Impacting UK Plastic Surgery Research

RAFT hasn’t just helped patients but has helped to raise the standards of plastic and reconstructive surgery at a national and international level.
Multi-disciplinary and translational research from the start; RAFT has always been ahead of its time.
Talking to surgeons who have been through the RAFT process, several common themes emerge, which hint at reasons why RAFT has been so successful.
One reason which is mentioned over and again is the close proximity RAFT has to Mount Vernon Hospital, which in the early years was a world-renowned centre for burns treatment and also the location of a very good cancer laboratory called the Gray Laboratory.
Paul Tulley, a former surgical research fellow, explains what this meant to him.
“The great thing about RAFT was that it was attached to the plastic surgery unit at Mount Vernon, says Paul. “This unit had been running at least since the Second World War, and it worked well, was successful, and developed good collaborative links with RAFT. It gave RAFT a good source of clinicians, patients, data for databases.”
Paul’s words adequately sum up the major strength of RAFT, that it was a place where doctors and researchers could collaborate and work to help the patients. The huge resource of patient data and samples available from the long-established hospital has underpinned just about all of the major projects undertaken at RAFT.
Improving links between clinicians and research, which has been one of the fundamental principles of RAFT for 25 years, is today recognised as a major priority in the NHS constitution.
Through links with the hospital and by training surgeons, RAFT was able to emphasise ‘bench to bedside’ research, also known as translational research.
This essentially means that the science in the lab is done with the direct aim of improving patient’s lives. RAFT was especially well placed to aid collaborations between scientists and clinicians, to help find the research that really mattered to the patient.

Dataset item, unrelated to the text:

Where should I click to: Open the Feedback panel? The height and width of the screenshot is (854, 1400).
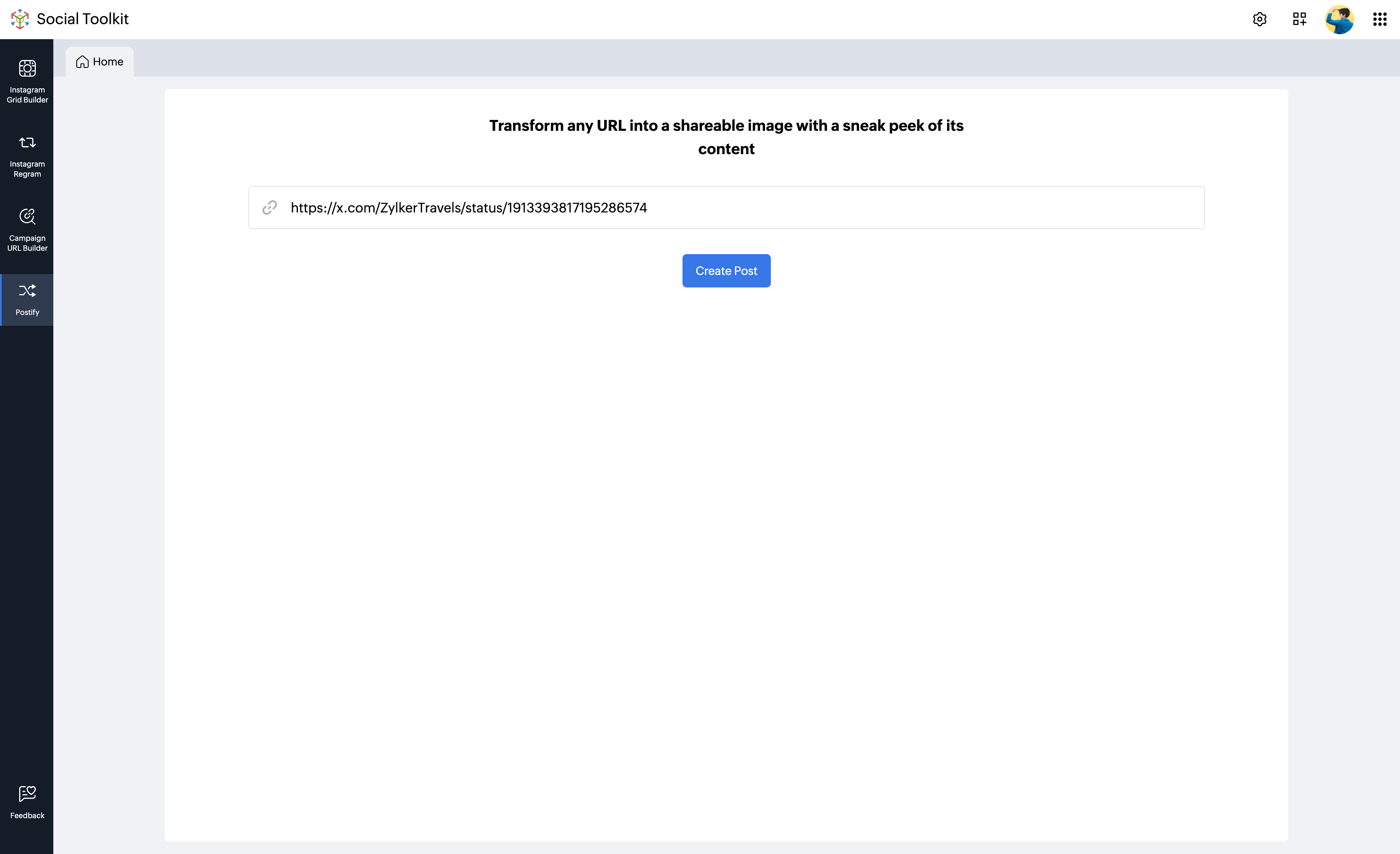tap(27, 802)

Sinclair Gore, a former surgical research fellow, talks about this aspect of his time at RAFT.
“It gave me great insight to the working of science within medicine and surgery, and how translational research should be driven. Skills I learnt during that time have been invaluable since. It was also a significant time of personal development and taught me to be a self-starter.”
Douglas Harrison, a co-founder of RAFT and distinguished reconstructive surgeon adds his perspective: “We could work with the researchers, and tell them what answer we need. I could just go and talk to someone and say ‘I’ve got this problem, any ideas how to fix it?’, and the researcher would say ‘yes, yes, we can help you’.”
Douglas talks of collaborating with medical physicists in the radiology department of the hospital, to help develop a device for measuring blood flow through muscle grafts during his surgery.
This work was done just prior to the start of RAFT and shows the real multidisciplinary nature of the research ethic surrounding Mount Vernon and RAFT at the time.
Today, cross-discipline science is yet another ‘hot-topic’, promoted as a way to speed up translational research. Yet RAFT was founded with the core aim of conducting translational and multidisciplinary research 25 years ago. In this way, the charity has always been ahead of its time.